About this task
Write out, word for word, every line from the one containing "El Radar (16, 2421)" through the final line of the records.

(Stored items)
== Segment start ==

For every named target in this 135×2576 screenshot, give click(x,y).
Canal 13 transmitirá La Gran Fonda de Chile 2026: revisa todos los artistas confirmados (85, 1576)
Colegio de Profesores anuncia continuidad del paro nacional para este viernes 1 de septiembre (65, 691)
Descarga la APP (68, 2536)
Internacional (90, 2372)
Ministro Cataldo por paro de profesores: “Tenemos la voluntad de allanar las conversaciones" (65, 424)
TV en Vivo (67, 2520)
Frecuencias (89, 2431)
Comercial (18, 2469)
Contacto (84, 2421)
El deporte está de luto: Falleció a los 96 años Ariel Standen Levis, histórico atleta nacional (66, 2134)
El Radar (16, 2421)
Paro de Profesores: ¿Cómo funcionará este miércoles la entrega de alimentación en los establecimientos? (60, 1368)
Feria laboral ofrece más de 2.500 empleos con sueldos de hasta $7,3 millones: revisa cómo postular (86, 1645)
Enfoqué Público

== Segment end ==

Answer box
El Radar (16, 2421)
Paro de Profesores: ¿Cómo funcionará este miércoles la entrega de alimentación en los establecimientos? (60, 1368)
Feria laboral ofrece más de 2.500 empleos con sueldos de hasta $7,3 millones: revisa cómo postular (86, 1645)
Enfoqué Público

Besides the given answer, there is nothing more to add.